Entwicklungen auf Hochtouren
Doch wird hier noch einiges Wasser die Donau, den Rhein oder – was Stuttgart, dem Sitz von Mercedes Benz angeht – den Neckar hinunter fließen. In Europa gibt es den Future Truck 2025 bisher nur als Systemstudie, die im vergangenen Jahr in Hannover vorgestellt wurde – mit technologischen Komponenten, die heute schon verfügbar und einsatzbereit sind. Unwahrscheinlich, dass dies so bleibt, wenn man von den rasanten Technologieentwicklungen der letzten Jahre ausgeht. Auch IT- und softwareseitig – die Future Truck-Studie ist ein rollendes Rechenzentrum – wird das künftige Serienfahrzeug nicht so aussehen wie heute. Derzeit treiben Mercedes-Benz, Iveco, Volvo, AVL List, Infineon, Bosch, TTS Kehitys und andere Unternehmen im Rahmen des European DESERVE Projekts (DESERVE = DEvelopment plattform for Safe and Efficient dRiVE) die Entwicklung einer Software-Plattform, die autonom fahrende Lkw ermöglichen soll. Das Projekt läuft allerdings schon im Februar 2016 aus und dürfte letztendlich nur die Basisarbeit für weitere Entwicklungen sein. Dennoch verkündete Dr. Wolfgang Bernhard, Daimler-Vorstand für Trucks und Busse, bei der Vorstellung des Future Truck 2025 im Herbst vergangenen Jahres in Hannover: „Der Future Truck 2025 liefert uns entscheidende Antworten auf die künftigen Herausforderungen der Transportwirtschaft. Wir zeigen schon heute, wie der Güterverkehr auf der Straße in zehn Jahren noch effizienter, sicherer und vernetzter ablaufen wird.“
Herzstück „Highway Pilot“
Tatsächlich lässt der Future Truck 2025 schon heute erkennen, wohin der Hase läuft. Das Herzstück des Fahrzeugs ist dabei der sogenannte „Highway Pilot“, der den Lkw ohne Hilfe des Fahrers fährt. Die Software funktioniert dabei so ähnlich wie der Autopilot eines Flugzeugs. Wie das aussieht, demonstrierte Daimler Trucks im Juli 2014 erstmals mit autonomen Fahrten bei Geschwindigkeiten bis zu 80 km/h in realistischen Verkehrssituationen auf einem begrenzten Teilstück der Autobahn A14 in Magdeburg. Seit Frühsommer dieses Jahres kommt dieses System im US-Bundesstaat nun auf öffentlichen Straßen zum Einsatz: im „Inspiration Truck“. Die Entwickler von Daimler Trucks übertrugen hierfür den Highway Pilot auf Fahrzeuge der US-Marke Freightliner und modifizierten ihn für den Einsatz auf amerikanischen Highways. Das Ergebnis: Der US-Bundesstaat Nevada zertifizierte gleich zwei Freightliner Inspiration Trucks für den regulären Betrieb auf öffentlichen Straßen. Hier wie da benötigen die Trucks dabei keinerlei Verkettung oder Vernetzung mit anderen Fahrzeugen und sind auch nicht Teil eines Platoons.
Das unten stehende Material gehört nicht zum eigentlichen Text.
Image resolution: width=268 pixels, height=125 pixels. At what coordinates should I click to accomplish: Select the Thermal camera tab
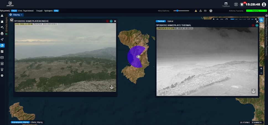(160, 21)
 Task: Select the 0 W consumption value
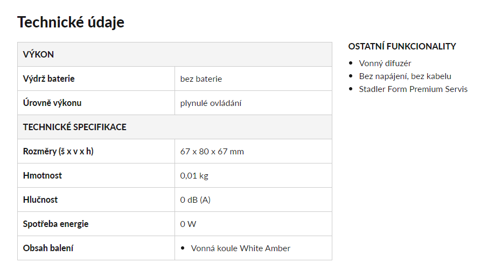coord(188,224)

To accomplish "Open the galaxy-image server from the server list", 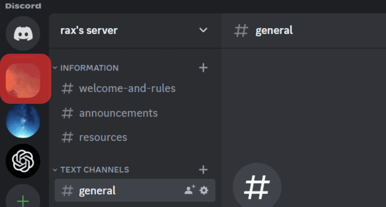I will tap(23, 121).
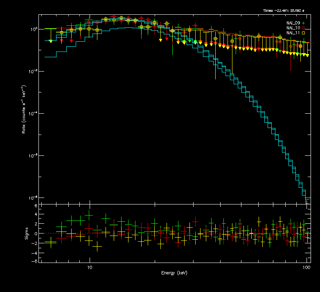
Task: Click the Sigma residual axis label
Action: (x=27, y=234)
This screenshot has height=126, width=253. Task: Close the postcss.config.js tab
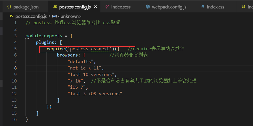coord(96,6)
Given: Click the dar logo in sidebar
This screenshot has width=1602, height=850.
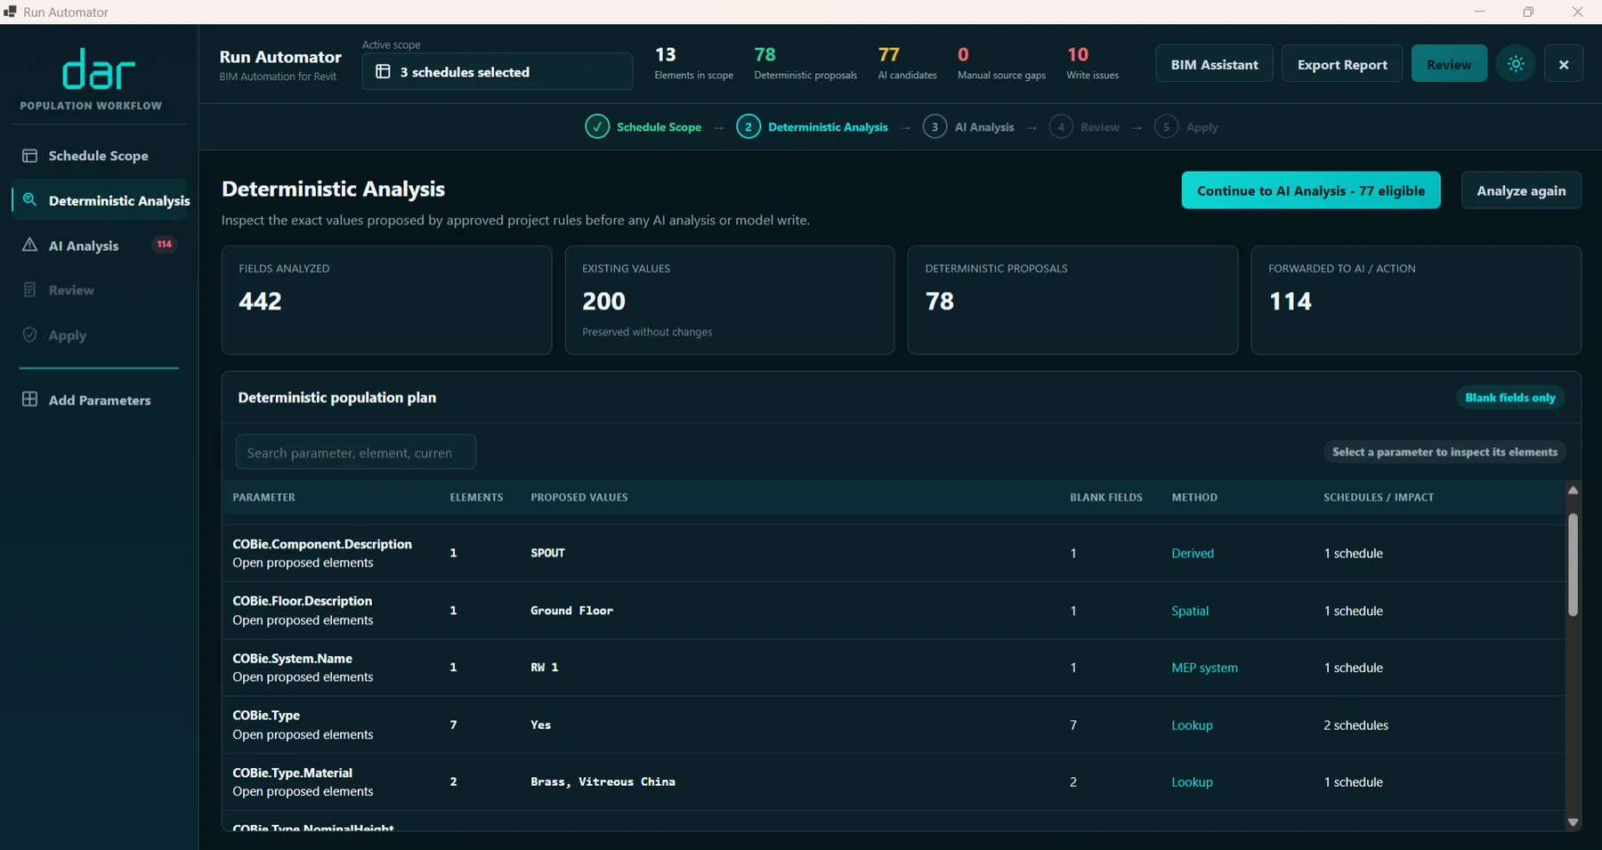Looking at the screenshot, I should pos(99,69).
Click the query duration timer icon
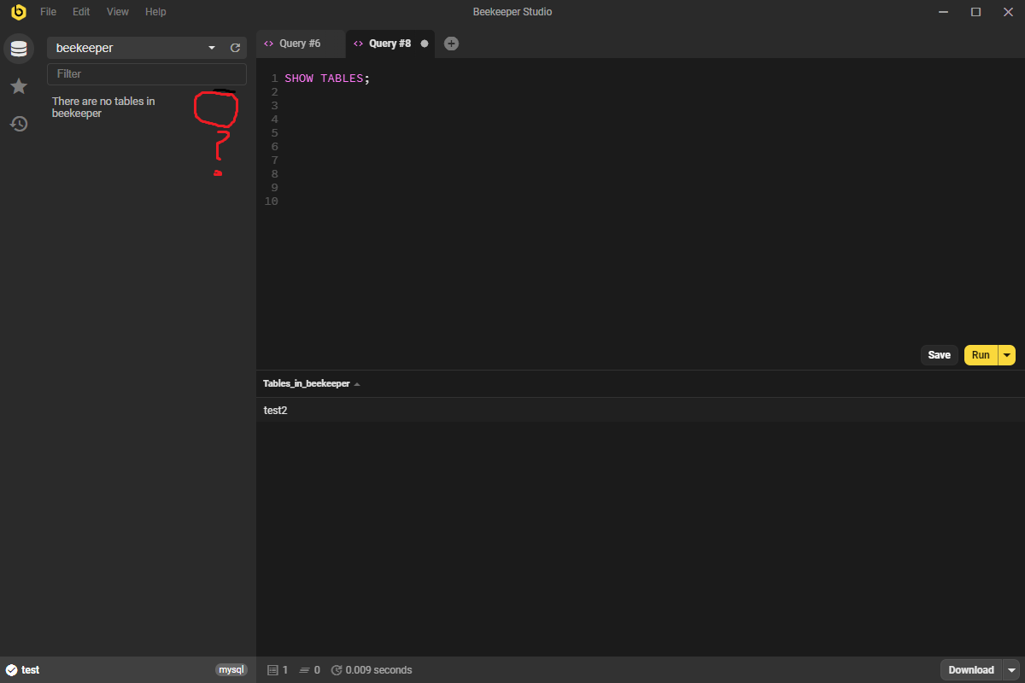1025x683 pixels. (336, 669)
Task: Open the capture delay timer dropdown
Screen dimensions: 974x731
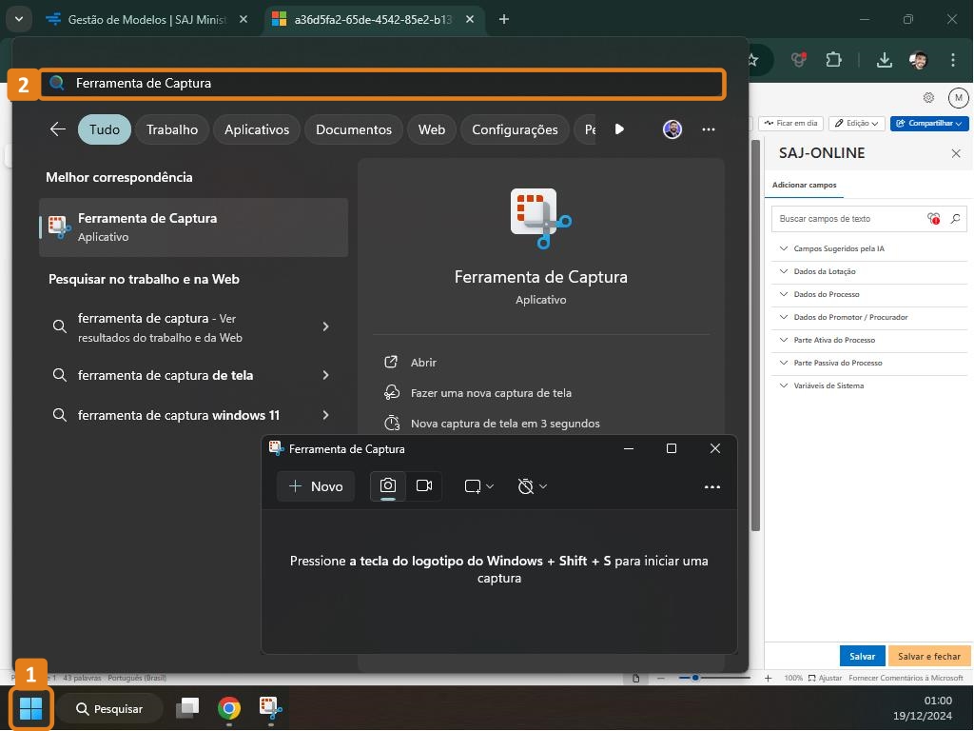Action: [532, 486]
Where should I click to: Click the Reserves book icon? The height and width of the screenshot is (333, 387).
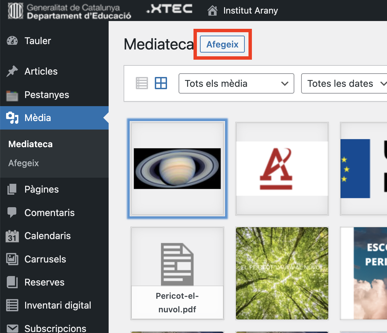(12, 282)
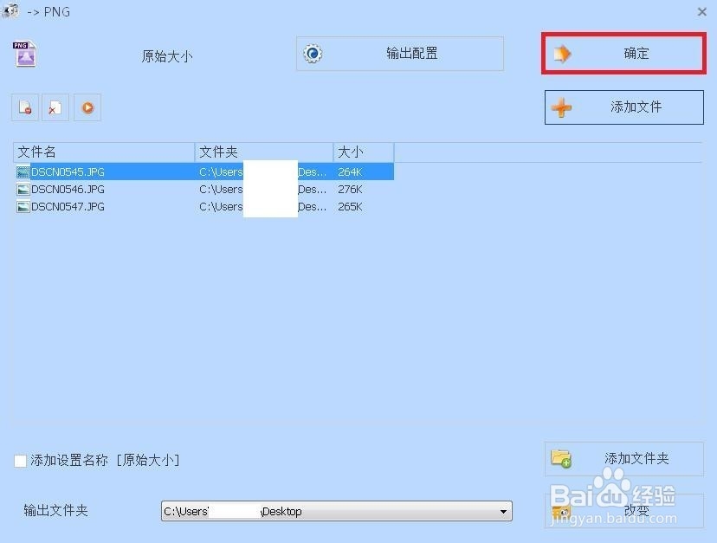Click the folder icon on the 添加文件夹 button
Screen dimensions: 717x543
click(561, 460)
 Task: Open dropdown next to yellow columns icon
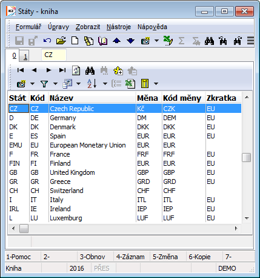coord(156,84)
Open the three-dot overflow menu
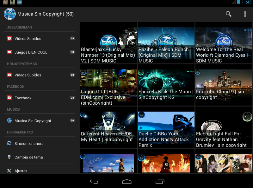Image resolution: width=253 pixels, height=188 pixels. pos(245,14)

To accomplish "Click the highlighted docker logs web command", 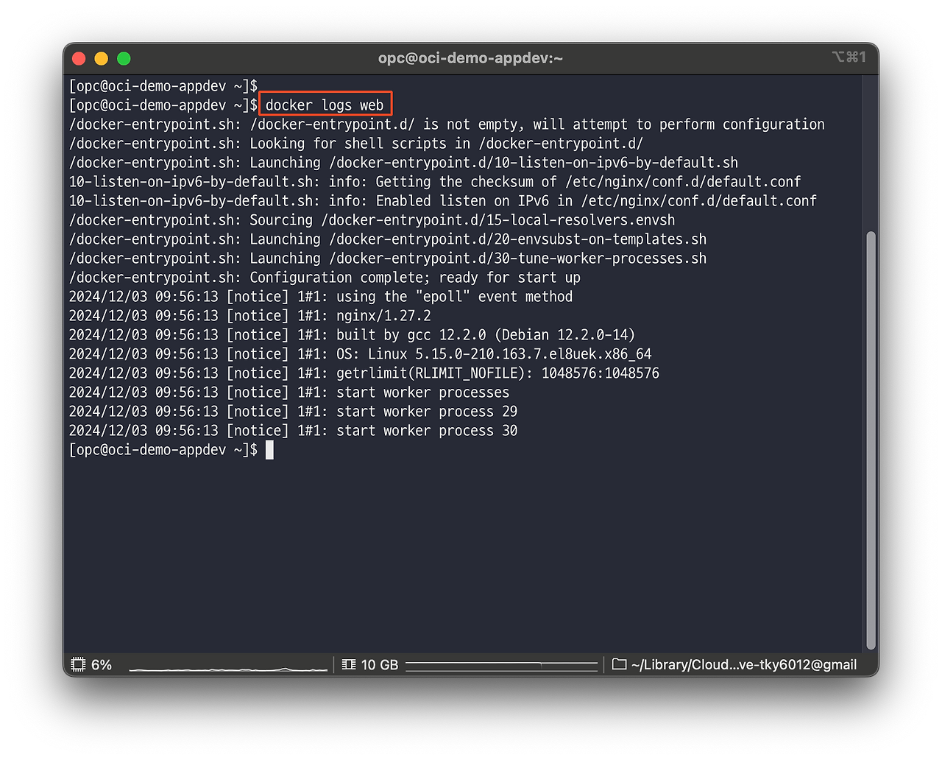I will [x=325, y=105].
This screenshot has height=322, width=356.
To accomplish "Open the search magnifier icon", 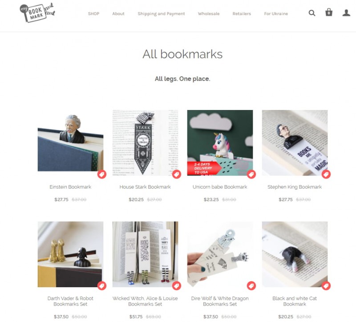I will point(312,13).
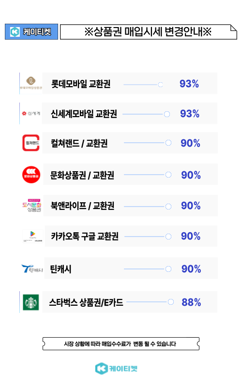Open the Google Play gift card icon
Image resolution: width=242 pixels, height=387 pixels.
pos(32,236)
Das Herzstück des Fahrzeugs ist der sogenannte „Highway Pilot“, der den Lkw ohne Hilfe des Fahrers fährt.
Big Data auf Rädern. Mit Radarsensoren und Kameratechniken vollgestopft, rollte der Lkw im letztjährigen Sommer völlig autonom über die Autobahn, unabhängig von anderen Fahrzeugen oder Leitzentralen. „Eine Vernetzung mit anderen Lkw oder Pkw baut seine Fähigkeiten zwar weiter aus, sie ist aber für autonomes Fahren nicht notwendig“, hieß es auf Anfrage an Mercedes-Benz. Dafür sind bei der Fahrzeugstudie aber sämtliche Sensoren und Kameras am Future Truck 2025 miteinander vernetzt und machen das Fahrzeug zur Datenschleuder auf Rädern. Die Datenmengen sind jedoch notwendig, denn erst daraus kann der Zentralrechner des Lkw ein komplettes Bild seiner Umgebung anfertigen und zur Steuerung nutzen. Erfasst werden dabei sämtliche bewegte und stationäre Objekte im Umfeld des Lkw. Die Sensor- und Kameratechnik ist hierbei vom Stand bis zur in Deutschland gesetzlich erlaubten Höchstgeschwindigkeit für Lkw konzipiert.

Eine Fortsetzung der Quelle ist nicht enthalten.